## What you will do
The answer is a stretch of the material below, returned exactly: the line containing "Instruction: Open Met Channel avatar icon", the line containing "Task: Add an application with the plus button", and all lines between.

## Dataset excerpts
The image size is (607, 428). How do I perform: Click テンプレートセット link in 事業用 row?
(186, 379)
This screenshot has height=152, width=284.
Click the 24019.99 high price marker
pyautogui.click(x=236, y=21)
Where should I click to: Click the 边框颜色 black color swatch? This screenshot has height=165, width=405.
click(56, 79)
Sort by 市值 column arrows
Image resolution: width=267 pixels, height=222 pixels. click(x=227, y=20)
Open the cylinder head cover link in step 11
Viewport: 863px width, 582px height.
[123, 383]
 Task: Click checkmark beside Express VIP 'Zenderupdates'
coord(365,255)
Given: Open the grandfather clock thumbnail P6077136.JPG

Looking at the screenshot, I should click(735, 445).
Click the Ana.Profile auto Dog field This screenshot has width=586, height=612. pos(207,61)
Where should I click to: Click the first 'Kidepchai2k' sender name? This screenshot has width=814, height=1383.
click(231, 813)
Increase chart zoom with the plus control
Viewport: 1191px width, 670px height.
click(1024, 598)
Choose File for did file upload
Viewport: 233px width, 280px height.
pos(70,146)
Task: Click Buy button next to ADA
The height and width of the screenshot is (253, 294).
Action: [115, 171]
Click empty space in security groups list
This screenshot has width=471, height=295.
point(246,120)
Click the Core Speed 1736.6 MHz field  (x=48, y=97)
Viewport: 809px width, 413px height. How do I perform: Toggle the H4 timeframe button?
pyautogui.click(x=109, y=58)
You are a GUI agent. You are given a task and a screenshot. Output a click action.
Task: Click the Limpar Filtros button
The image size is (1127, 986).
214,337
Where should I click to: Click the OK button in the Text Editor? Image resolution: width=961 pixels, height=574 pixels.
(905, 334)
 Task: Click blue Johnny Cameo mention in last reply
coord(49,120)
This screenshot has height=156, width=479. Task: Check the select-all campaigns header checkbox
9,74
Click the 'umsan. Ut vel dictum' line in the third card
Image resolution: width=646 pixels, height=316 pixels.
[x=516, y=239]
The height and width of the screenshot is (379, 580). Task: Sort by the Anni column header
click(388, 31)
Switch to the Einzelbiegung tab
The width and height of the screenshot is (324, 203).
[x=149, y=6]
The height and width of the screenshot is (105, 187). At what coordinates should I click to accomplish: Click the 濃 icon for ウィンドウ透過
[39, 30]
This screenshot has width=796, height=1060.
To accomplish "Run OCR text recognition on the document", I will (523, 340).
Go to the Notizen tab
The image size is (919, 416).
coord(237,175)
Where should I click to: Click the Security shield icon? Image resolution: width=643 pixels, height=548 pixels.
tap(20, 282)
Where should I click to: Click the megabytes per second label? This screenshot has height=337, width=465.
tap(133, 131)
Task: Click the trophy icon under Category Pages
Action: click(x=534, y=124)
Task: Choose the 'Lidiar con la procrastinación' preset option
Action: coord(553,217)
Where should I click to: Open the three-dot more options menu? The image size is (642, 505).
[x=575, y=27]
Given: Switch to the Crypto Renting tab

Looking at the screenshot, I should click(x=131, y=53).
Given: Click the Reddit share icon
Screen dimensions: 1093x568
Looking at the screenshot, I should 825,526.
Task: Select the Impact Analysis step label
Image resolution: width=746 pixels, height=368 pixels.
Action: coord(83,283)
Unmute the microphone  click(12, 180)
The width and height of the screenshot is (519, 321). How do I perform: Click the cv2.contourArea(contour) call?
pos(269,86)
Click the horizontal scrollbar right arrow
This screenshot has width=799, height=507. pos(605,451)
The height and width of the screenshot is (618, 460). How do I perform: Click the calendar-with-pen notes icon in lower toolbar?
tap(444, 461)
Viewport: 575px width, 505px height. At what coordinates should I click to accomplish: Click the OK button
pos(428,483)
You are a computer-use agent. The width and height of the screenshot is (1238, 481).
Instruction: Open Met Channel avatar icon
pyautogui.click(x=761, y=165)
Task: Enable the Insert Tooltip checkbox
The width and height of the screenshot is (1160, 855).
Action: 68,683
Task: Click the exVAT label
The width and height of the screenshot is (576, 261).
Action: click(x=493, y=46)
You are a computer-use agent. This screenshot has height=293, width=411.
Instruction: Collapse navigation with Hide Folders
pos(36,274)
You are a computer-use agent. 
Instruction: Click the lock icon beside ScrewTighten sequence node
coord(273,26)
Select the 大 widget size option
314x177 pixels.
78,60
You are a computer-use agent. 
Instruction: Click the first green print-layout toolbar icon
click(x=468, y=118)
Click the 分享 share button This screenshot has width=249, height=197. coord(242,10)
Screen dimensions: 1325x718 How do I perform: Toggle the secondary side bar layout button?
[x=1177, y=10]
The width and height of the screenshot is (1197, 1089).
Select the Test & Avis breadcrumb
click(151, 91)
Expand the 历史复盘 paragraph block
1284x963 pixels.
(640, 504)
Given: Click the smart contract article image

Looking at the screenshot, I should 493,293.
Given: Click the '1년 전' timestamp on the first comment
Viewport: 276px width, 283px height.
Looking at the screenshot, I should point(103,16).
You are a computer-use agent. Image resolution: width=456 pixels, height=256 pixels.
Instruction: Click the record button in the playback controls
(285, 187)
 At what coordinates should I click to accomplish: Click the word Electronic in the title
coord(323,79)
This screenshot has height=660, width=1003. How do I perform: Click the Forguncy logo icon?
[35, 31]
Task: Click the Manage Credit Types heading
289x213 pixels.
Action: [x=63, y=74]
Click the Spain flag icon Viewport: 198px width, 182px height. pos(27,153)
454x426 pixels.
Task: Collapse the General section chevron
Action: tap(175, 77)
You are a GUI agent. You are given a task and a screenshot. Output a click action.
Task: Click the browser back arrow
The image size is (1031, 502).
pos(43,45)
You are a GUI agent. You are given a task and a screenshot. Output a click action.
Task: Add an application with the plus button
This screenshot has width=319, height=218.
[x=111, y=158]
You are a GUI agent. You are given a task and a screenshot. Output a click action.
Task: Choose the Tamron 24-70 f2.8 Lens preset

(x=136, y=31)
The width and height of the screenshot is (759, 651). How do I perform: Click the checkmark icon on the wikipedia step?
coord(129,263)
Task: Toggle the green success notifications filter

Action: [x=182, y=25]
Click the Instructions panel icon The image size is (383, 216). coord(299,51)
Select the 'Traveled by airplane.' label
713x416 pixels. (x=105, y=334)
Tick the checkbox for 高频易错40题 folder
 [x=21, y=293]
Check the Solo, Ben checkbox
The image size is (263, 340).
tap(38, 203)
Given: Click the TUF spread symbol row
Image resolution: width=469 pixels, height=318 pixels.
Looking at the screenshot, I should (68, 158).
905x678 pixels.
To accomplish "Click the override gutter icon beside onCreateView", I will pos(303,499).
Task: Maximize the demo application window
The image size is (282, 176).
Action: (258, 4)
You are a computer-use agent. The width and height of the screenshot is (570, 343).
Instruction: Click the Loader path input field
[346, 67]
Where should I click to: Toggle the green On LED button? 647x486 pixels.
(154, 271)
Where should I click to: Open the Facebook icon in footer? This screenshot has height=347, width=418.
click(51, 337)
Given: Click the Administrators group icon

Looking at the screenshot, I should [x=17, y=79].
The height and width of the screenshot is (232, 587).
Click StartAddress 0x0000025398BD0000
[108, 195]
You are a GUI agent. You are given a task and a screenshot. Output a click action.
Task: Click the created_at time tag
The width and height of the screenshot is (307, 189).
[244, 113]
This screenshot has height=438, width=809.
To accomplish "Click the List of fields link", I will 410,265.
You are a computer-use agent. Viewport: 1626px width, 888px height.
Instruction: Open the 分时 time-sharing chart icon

## Result of this task
Instruction: Open Met Channel avatar icon
pyautogui.click(x=761, y=165)
Task: Enable the Insert Tooltip checkbox
The width and height of the screenshot is (1160, 855).
Action: 68,683
Task: Click the exVAT label
The width and height of the screenshot is (576, 261).
Action: click(x=493, y=46)
You are a computer-use agent. This screenshot has height=293, width=411.
Instruction: Collapse navigation with Hide Folders
pos(36,274)
You are a computer-use agent. 
Instruction: Click the lock icon beside ScrewTighten sequence node
coord(273,26)
Select the 大 widget size option
314x177 pixels.
78,60
You are a computer-use agent. 
Instruction: Click the first green print-layout toolbar icon
click(x=468, y=118)
Click the 分享 share button This screenshot has width=249, height=197. coord(242,10)
Screen dimensions: 1325x718 How do I perform: Toggle the secondary side bar layout button?
[x=1177, y=10]
The width and height of the screenshot is (1197, 1089).
Select the Test & Avis breadcrumb
click(151, 91)
Expand the 历史复盘 paragraph block
1284x963 pixels.
(640, 504)
Given: Click the smart contract article image

Looking at the screenshot, I should 493,293.
Given: Click the '1년 전' timestamp on the first comment
Viewport: 276px width, 283px height.
Looking at the screenshot, I should point(103,16).
You are a computer-use agent. Image resolution: width=456 pixels, height=256 pixels.
Instruction: Click the record button in the playback controls
(285, 187)
 At what coordinates should I click to accomplish: Click the word Electronic in the title
coord(323,79)
This screenshot has height=660, width=1003. How do I perform: Click the Forguncy logo icon?
[35, 31]
Task: Click the Manage Credit Types heading
289x213 pixels.
Action: [x=63, y=74]
Click the Spain flag icon Viewport: 198px width, 182px height. pos(27,153)
454x426 pixels.
Task: Collapse the General section chevron
Action: tap(175, 77)
You are a GUI agent. You are given a task and a screenshot. Output a click action.
Task: Click the browser back arrow
The image size is (1031, 502).
pos(43,45)
You are a GUI agent. You are given a task and a screenshot. Output a click action.
Task: Add an application with the plus button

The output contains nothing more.